Fig. 5. — Effect of rapamycin on hCG-stimulated phosphorylation of CREB. A, T-I cells were treated with hCG (50 ng/ml) for different time periods. Cells were lysed using RIPA buffer and subjected to Western blot analysis using phospho-specific CREB (Ser¹³³) antibody. B, T-I cells were pretreated without or with rapamycin (20 nm) for 1 h before treatment for 15 min with hCG (50 ng/ml). Control groups were treated with vehicle (dimethylsulfoxide). Cells were lysed and subjected to Western blot analysis using phosphorylation site-specific antibody for CREB (Ser¹³³). C, T-I cells were pretreated without or with the S6K1 inhibitor, PF4708671 (10 μm), for 1 h followed by hCG (50 ng/ml) treatment for 15 min. Cell lysates were examined for phospho-specific CREB (Ser¹³³) by Western blotting. The levels of CREB protein were used as internal controls. Results in each panel are representative of three separate experiments.

To determine whether mTORC1 signaling plays a role in hCG-induced CREB phosphorylation, T-I cells were pretreated with the mTORC1 inhibitor, rapamycin, for 1 h followed by hCG treatment for 15 min. Cell lysates were examined for CREB phosphorylation by Western blot analysis. As expected, hCG treatment increased CREB phosphorylation, whereas pretreatment with rapamycin completely blocked this response, further suggesting that CREB is a downstream target of mTORC1 (Fig. 5B).

For the next set of experiments, we used the S6K1 inhibitor, PF4708671, to further validate that phosphorylation of CREB occurs downstream of S6K1 activation in hCG-stimulated cells. To test this, T-I cells were pretreated with PF4708671 for 1 h followed by hCG stimulation for 15 min. Immunoblot analysis was performed using phospho-specific CREB (Ser¹³³) antibody. The result presented in Fig. 5C shows that hCG produced robust phosphorylation of CREB, whereas inhibition of S6K1 by PF4708671 abrogated the hCG-induced phosphorylation of CREB. These results suggest that hCG-mediated activation of mTORC1/S6K1 signaling is required for CREB activation.

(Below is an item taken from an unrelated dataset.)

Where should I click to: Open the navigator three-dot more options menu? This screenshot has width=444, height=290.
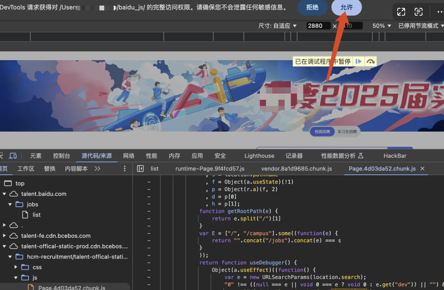[x=125, y=169]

The inhibitory potential of the S6K1 inhibitor, PF4708671, was also verified by examining the phosphorylation of S6K1 under the experimental conditions described above. The results showed that cells treated with hCG increased phosphorylation of S6K1(Thr³⁸⁹), whereas pretreatment with PF4708671 blocked hCG-induced phosphorylation of S6K1 (Supplemental Fig. 2).

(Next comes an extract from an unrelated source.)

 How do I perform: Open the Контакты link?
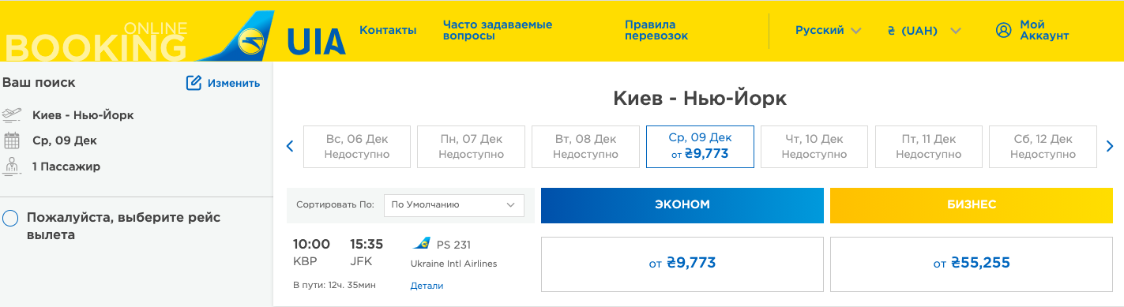coord(388,30)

mTORC1 signaling involves CREB-mediated transcription of the Cyp17a1 gene

LH/hCG has been known to activate CREB, which leads to transcriptional activation of genes which are involved in androgen biosynthesis (31, 32). To determine whether mTORC1-mediated activation of CREB recruits the Cyp17a1 promoter, ChIP assays were performed in T-I cells. To examine this, T-I cells were pretreated with rapamycin for 1 h followed by hCG treatment for 2 h. As shown in Fig. 6B, the results demonstrated that treatment with hCG resulted in a dramatic increase in the association of CREB with the proximal Cyp17a1 promoter. This increased association was reduced by pretreatment with rapamycin followed by hCG treatment. Immunoprecipitation with normal rabbit IgG failed to show an association with the proximal Cyp17a1 gene under any treatment conditions. These results suggest that mTORC1-mediated activation of CREB, at least in part, regulates the expression of Cyp17a1 gene in T-I cells.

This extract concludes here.